%%

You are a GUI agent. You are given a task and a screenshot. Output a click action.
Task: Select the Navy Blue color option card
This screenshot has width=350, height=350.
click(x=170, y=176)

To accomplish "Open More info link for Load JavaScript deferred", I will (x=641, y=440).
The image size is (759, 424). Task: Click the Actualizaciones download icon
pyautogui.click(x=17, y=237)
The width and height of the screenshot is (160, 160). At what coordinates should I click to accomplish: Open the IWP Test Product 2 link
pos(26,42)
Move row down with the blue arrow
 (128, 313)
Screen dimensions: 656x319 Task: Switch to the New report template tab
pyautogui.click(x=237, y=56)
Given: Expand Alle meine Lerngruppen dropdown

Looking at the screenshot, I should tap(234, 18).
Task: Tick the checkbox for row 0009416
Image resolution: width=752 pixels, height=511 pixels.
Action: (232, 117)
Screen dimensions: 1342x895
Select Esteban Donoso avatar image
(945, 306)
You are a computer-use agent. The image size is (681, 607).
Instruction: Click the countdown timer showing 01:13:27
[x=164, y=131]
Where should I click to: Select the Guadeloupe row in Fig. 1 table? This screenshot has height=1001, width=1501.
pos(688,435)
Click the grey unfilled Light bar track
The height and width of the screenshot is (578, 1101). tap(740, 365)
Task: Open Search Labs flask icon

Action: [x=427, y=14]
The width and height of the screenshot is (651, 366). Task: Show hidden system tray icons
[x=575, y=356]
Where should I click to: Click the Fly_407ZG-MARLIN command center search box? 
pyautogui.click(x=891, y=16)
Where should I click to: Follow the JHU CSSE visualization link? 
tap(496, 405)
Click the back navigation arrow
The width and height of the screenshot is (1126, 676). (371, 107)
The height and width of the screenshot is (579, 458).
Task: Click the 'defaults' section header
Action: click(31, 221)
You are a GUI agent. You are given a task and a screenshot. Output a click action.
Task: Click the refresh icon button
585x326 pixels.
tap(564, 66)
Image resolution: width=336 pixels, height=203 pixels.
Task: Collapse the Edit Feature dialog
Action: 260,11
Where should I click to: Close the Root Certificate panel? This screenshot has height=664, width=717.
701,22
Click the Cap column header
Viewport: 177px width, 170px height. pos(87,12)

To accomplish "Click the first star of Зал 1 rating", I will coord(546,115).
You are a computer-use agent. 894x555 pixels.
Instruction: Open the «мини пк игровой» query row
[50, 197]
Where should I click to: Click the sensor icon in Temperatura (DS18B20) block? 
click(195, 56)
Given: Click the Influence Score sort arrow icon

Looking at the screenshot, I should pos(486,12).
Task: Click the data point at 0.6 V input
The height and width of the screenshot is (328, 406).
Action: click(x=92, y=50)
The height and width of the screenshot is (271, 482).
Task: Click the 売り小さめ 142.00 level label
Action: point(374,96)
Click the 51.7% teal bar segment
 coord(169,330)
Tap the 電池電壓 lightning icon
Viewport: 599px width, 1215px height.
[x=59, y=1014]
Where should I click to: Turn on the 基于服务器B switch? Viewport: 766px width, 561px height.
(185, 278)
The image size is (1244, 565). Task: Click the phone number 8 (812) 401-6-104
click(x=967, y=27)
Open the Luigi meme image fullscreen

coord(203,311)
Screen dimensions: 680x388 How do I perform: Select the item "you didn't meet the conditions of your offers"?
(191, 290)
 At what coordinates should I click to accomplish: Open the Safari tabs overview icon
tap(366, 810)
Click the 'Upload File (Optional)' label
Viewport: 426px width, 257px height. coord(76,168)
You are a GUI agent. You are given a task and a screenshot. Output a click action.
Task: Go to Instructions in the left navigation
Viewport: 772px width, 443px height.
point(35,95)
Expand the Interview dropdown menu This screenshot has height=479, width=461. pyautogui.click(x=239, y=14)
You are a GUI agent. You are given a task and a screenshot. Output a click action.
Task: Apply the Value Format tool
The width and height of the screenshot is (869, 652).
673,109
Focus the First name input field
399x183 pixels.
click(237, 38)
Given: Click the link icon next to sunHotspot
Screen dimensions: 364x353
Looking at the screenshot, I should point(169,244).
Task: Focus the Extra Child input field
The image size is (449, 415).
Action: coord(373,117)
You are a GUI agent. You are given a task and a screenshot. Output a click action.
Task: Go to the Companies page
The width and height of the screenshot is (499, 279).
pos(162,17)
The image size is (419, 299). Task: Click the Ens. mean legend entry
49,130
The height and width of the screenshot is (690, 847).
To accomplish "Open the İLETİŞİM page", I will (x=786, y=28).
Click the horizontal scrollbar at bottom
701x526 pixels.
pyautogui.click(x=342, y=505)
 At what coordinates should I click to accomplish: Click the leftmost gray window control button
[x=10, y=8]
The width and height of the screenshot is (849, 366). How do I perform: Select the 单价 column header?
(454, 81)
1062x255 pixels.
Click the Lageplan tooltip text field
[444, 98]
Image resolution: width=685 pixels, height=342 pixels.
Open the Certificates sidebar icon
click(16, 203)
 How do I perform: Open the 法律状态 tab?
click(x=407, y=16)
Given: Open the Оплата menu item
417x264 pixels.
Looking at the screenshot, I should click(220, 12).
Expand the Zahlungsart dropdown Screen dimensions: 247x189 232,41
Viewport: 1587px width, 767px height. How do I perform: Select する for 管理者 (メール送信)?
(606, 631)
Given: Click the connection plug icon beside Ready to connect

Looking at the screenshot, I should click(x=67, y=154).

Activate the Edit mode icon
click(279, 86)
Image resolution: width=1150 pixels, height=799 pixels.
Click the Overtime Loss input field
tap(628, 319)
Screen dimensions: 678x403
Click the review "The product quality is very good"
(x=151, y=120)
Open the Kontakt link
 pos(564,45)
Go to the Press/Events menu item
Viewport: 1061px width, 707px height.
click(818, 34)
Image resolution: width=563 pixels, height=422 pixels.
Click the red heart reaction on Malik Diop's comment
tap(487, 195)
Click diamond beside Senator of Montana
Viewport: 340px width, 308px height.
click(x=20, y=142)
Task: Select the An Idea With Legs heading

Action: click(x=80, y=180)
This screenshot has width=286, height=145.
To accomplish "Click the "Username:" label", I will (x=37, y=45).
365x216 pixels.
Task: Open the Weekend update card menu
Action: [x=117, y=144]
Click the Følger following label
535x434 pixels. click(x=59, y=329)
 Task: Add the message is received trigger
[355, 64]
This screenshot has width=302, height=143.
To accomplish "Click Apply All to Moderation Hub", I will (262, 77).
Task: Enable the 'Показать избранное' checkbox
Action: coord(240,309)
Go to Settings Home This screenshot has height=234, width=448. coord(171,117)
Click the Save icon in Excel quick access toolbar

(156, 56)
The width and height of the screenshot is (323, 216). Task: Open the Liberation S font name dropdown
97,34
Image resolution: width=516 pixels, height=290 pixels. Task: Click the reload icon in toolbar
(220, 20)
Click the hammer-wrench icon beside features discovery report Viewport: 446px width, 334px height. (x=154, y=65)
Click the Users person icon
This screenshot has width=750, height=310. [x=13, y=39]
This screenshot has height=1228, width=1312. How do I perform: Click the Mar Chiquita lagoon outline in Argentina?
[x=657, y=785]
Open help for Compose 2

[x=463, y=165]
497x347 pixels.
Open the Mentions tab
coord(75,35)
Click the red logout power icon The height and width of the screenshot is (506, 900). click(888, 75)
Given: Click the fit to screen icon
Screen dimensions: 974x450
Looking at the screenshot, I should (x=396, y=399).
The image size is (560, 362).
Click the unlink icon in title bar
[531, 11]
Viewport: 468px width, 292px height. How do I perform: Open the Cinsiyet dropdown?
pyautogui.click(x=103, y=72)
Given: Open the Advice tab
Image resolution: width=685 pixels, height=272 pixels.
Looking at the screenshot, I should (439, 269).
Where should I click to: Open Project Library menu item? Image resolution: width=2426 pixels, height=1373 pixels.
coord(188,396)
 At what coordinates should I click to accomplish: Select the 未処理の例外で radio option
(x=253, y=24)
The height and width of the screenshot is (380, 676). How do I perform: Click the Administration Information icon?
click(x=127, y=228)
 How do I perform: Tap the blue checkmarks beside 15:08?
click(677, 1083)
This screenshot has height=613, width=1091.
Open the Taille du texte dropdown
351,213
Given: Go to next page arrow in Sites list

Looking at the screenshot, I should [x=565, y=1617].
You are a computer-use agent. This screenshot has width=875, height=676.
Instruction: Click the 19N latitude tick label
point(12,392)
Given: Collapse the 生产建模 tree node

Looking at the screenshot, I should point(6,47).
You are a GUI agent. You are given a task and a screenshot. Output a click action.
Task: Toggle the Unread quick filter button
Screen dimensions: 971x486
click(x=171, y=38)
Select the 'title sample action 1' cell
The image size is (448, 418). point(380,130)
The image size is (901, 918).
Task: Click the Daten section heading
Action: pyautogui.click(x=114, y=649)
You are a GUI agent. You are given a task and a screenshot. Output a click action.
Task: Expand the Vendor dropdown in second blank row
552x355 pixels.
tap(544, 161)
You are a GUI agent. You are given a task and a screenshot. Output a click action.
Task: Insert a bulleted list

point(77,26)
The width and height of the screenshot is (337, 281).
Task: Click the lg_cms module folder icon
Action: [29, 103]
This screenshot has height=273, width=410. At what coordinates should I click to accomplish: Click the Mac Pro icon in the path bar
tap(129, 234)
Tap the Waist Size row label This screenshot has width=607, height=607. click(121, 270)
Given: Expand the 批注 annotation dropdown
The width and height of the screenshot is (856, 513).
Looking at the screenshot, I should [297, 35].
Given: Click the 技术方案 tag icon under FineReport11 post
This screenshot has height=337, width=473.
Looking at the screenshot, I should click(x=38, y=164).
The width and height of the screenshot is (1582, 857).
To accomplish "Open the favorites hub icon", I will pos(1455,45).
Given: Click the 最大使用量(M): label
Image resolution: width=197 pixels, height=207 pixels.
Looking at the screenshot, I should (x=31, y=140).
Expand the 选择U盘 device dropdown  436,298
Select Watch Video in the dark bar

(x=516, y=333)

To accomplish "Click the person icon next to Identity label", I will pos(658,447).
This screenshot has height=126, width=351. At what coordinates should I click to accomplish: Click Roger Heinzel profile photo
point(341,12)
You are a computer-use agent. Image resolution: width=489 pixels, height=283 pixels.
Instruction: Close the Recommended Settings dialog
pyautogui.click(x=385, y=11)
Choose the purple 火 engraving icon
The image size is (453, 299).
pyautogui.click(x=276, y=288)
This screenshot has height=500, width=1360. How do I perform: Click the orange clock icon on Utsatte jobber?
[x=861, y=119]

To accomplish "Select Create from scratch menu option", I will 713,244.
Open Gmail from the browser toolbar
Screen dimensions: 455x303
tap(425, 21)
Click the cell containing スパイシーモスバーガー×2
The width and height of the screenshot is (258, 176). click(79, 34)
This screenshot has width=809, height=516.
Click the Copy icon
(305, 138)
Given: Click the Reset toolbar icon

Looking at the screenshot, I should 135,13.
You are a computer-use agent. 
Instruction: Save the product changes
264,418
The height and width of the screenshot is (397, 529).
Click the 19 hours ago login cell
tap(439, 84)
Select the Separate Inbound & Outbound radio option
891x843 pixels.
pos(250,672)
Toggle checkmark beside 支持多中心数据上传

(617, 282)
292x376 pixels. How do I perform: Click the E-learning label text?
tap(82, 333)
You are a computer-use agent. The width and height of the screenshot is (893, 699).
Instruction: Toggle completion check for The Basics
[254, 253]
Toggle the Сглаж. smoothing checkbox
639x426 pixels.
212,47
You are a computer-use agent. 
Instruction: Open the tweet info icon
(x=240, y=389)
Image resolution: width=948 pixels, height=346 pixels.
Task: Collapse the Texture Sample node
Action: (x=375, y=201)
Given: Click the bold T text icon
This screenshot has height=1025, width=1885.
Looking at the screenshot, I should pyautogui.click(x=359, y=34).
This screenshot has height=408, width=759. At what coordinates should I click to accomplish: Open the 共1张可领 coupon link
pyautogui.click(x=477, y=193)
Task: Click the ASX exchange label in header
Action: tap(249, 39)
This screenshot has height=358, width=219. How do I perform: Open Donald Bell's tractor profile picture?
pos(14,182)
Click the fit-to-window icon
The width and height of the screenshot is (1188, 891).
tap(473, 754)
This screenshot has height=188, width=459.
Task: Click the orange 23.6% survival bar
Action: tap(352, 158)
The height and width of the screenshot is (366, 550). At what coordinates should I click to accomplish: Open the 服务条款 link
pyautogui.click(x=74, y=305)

%%

*About this task*.
Look back at the data above. Transcribe exactly the lines starting at the line that contains "You are a computer-use agent. 894x555 pixels." and ending at the line that contains "Task: Click the data point at 0.6 V input".

*Task response*.
You are a computer-use agent. 894x555 pixels.
Instruction: Open the «мини пк игровой» query row
[50, 197]
Where should I click to: Click the sensor icon in Temperatura (DS18B20) block? 
click(195, 56)
Given: Click the Influence Score sort arrow icon

Looking at the screenshot, I should pos(486,12).
Task: Click the data point at 0.6 V input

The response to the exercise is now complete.